Поэт Всеволод Рождественский.

Всеволод Рождественский 
 

Отрывки из книги "СТРАНИЦЫ ЖИЗНИ", посвященные  царскосельской гимназии.

 

  Свои детские годы поэт Всеволод Рождественский (1895-1977) провел Царском Селе. Семья Рождественских занимала служебную квартиру на первом этаже гимназии, где отец Всеволода преподавал Закон Божий. 

 

 

   

   Отец мой занимал казенную квартиру в белом трехэтажном здании классической гимназии. С нею соседствовала огромная директорская веранда, она выходила в сад, где бежали узкие, желтеющие песком дорожки и дремали клумбы с необычайно яркими, пряными цветами, которые так любил их хозяин, И. Ф. Анненский. С самого раннего детства я помню его высокую суховатую фигуру, чинную и корректную даже в домашней обстановке. Сколько раз наблюдал я за ним, играя в оловянные солдатики на подоконнике нашей столовой.
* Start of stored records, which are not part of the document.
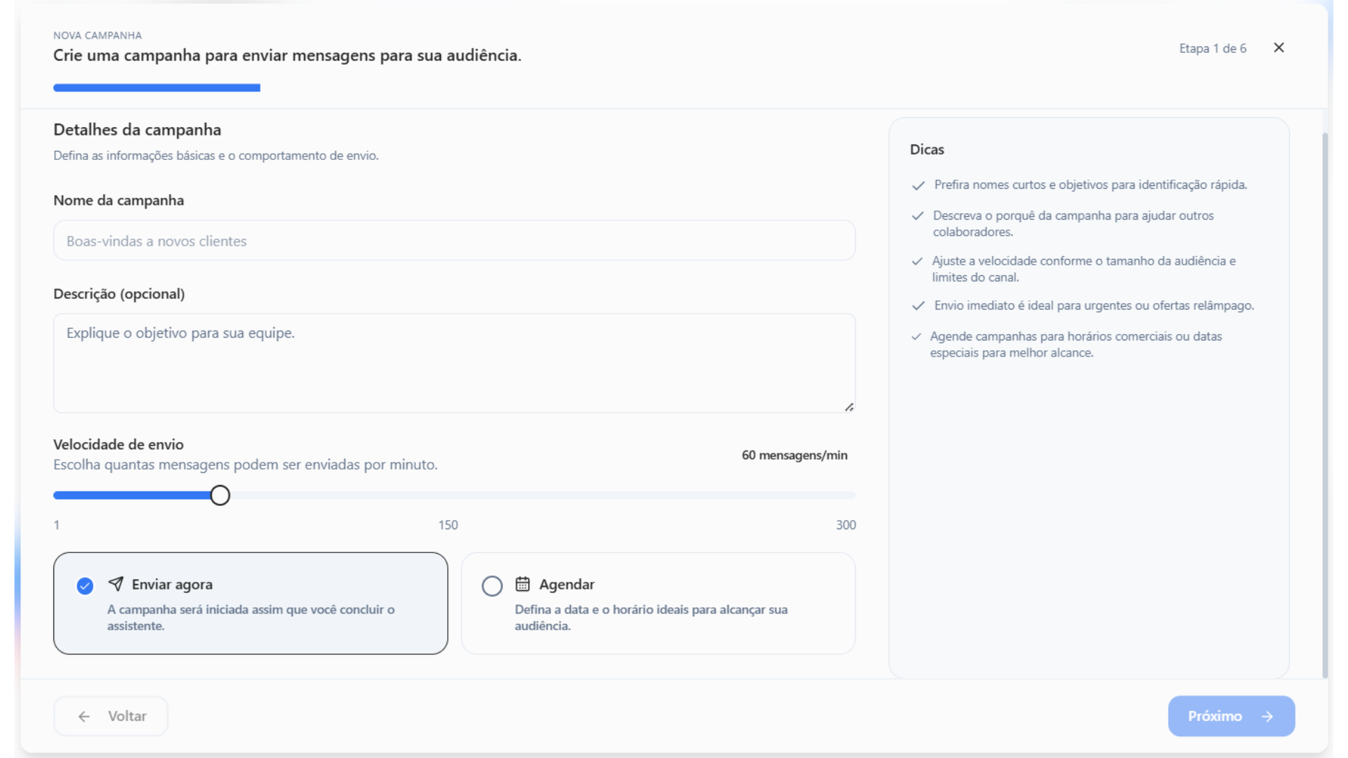Click the checkmark beside the Ajuste a velocidade tip
Viewport: 1348px width, 758px height.
(x=917, y=261)
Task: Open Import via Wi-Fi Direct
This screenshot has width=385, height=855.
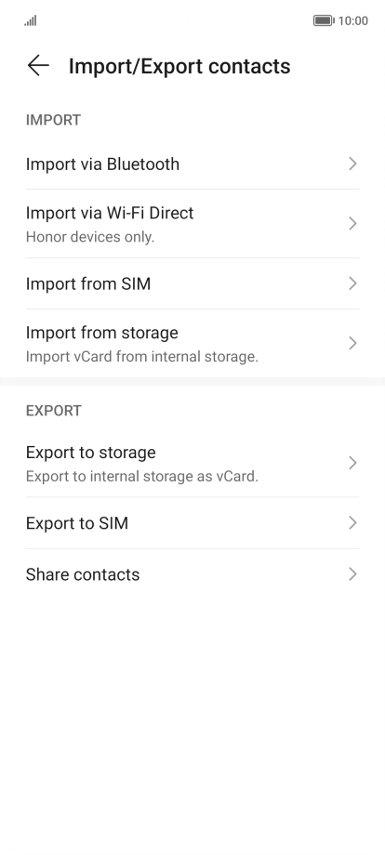Action: coord(193,224)

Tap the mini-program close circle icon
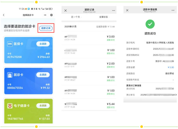pyautogui.click(x=51, y=15)
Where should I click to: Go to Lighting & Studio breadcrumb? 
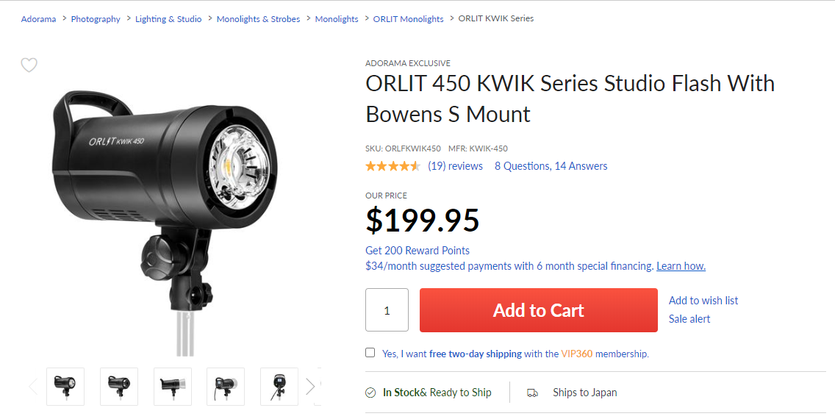coord(168,19)
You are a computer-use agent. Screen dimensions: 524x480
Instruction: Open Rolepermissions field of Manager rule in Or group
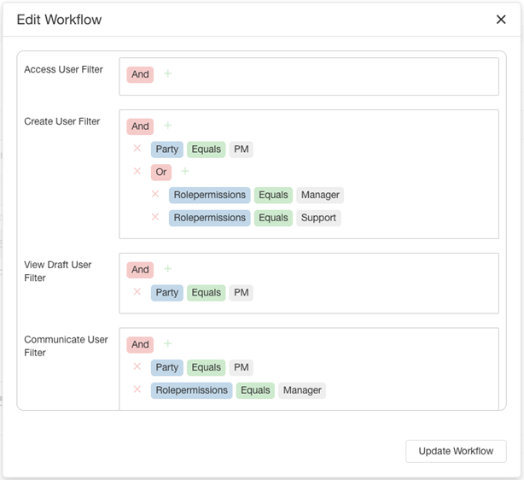pos(210,195)
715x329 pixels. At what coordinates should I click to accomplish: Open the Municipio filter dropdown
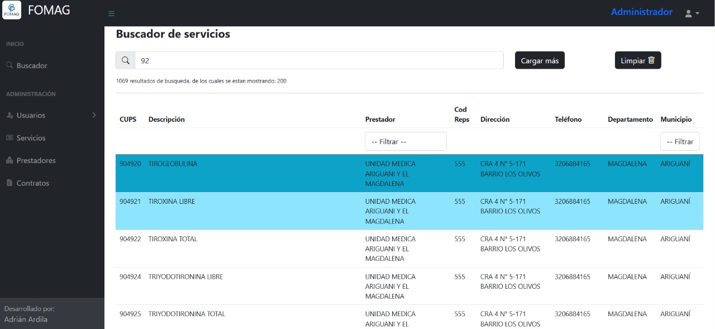coord(680,141)
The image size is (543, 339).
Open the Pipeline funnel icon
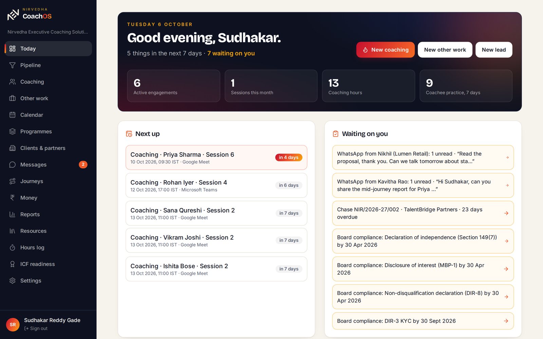[13, 65]
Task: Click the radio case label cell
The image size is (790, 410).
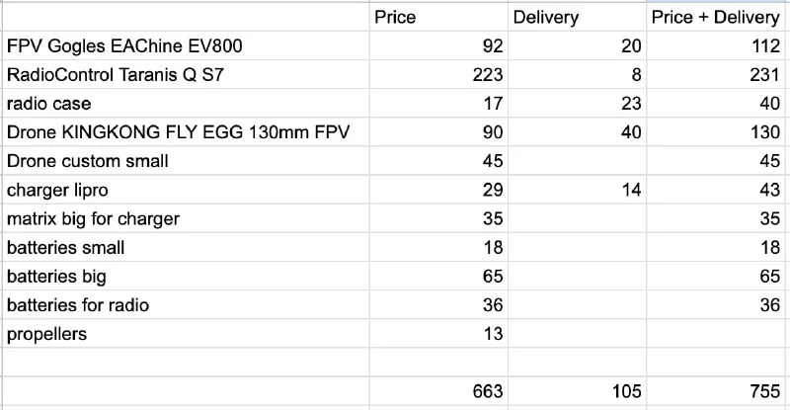Action: [186, 104]

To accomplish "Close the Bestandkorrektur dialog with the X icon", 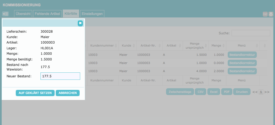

Неторопливо раскачиваясь в плетеной качалке, он узкими тонкими пальцами с какой-то брезгливой осторожностью перебирал страницы журнала или, опираясь на трость, долго следил за танцующим полетом лиловой бабочки над ярко распахнутой чашей георгина или мохнатой астры. Но я не знал тогда, как и большинство окружающих его в служебной жизни людей, что он поэт.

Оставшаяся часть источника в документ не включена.